11. Immortality and compensation. The notion of immortality has been interwoven with the notion of luck, of justice, and of the relation of goodness and happiness. The case was reopened in another world, and compensations could be assumed to take place there. In the folk drama of the ancient Greeks luck ruled. It was either envious of human prosperity or beneficent.13 Grimm14 gives more than a thousand ancient German apothegms, dicta, and proverbs about "luck." The Italians of the fifteenth century saw grand problems in the correlation of goodness and happiness. Alexander VI was the wickedest man known in history, but he had great and unbroken prosperity in all his undertakings.
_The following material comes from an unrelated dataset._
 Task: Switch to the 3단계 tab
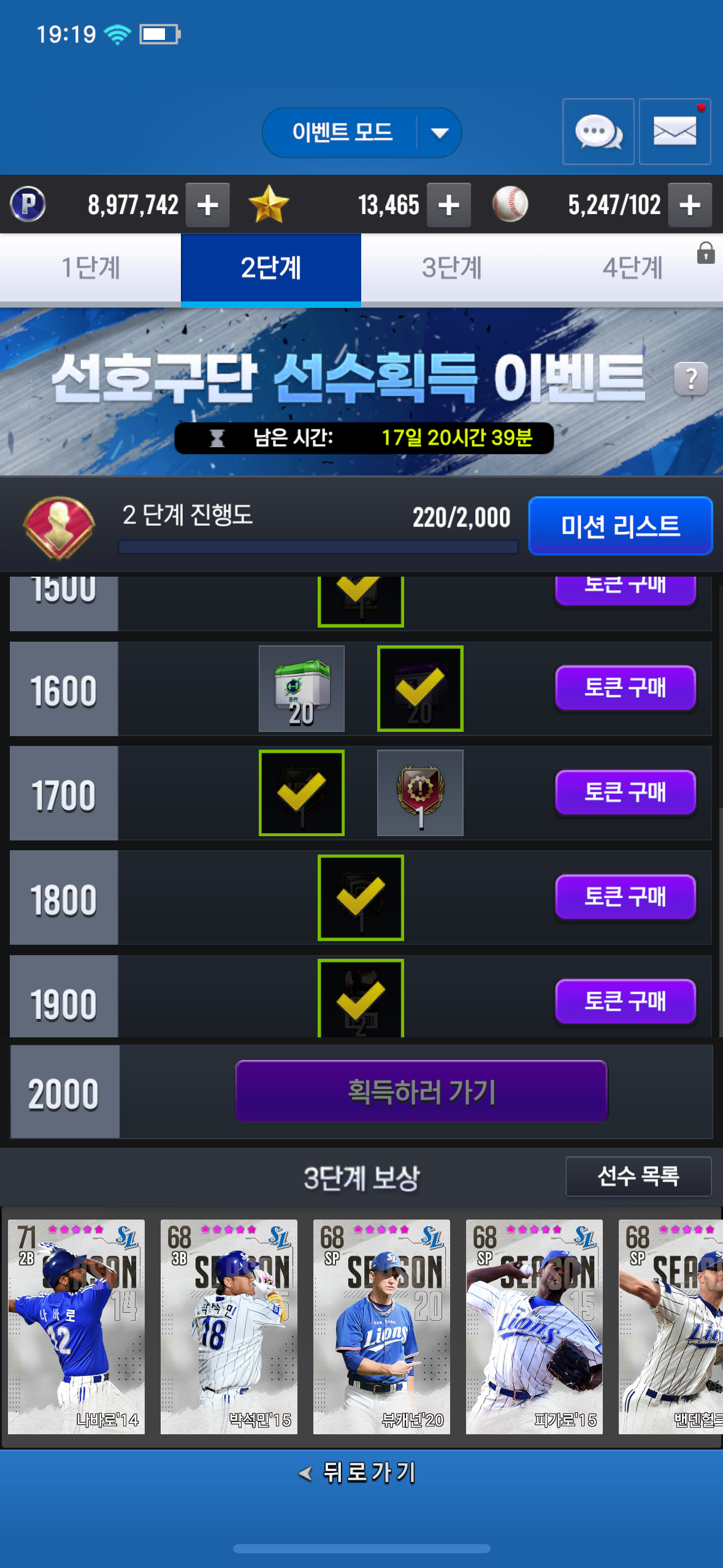click(451, 267)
The only conceivable explanation was that he had made a pact with the devil. Some of the American Indians believed that there was an hour at which all wishes uttered by men were fulfilled.15 It is amongst half-civilized peoples that the notion of luck is given the greatest influence in human affairs. They seek devices for operating on luck, since luck controls all interests. Hence words, times, names, places, gestures, and other acts or relations are held to control luck. Inasmuch as marriage is a relationship in which happiness is sought and not always found, wedding ceremonies are connected with acts "for luck." Some of these still survive amongst us as jests. The fact of the aleatory element in human life, the human interpretations of it, and the efforts of men to deal with it constitute a large part of the history of culture. They have produced groups of folkways, and have entered as an element into folkways for other purposes.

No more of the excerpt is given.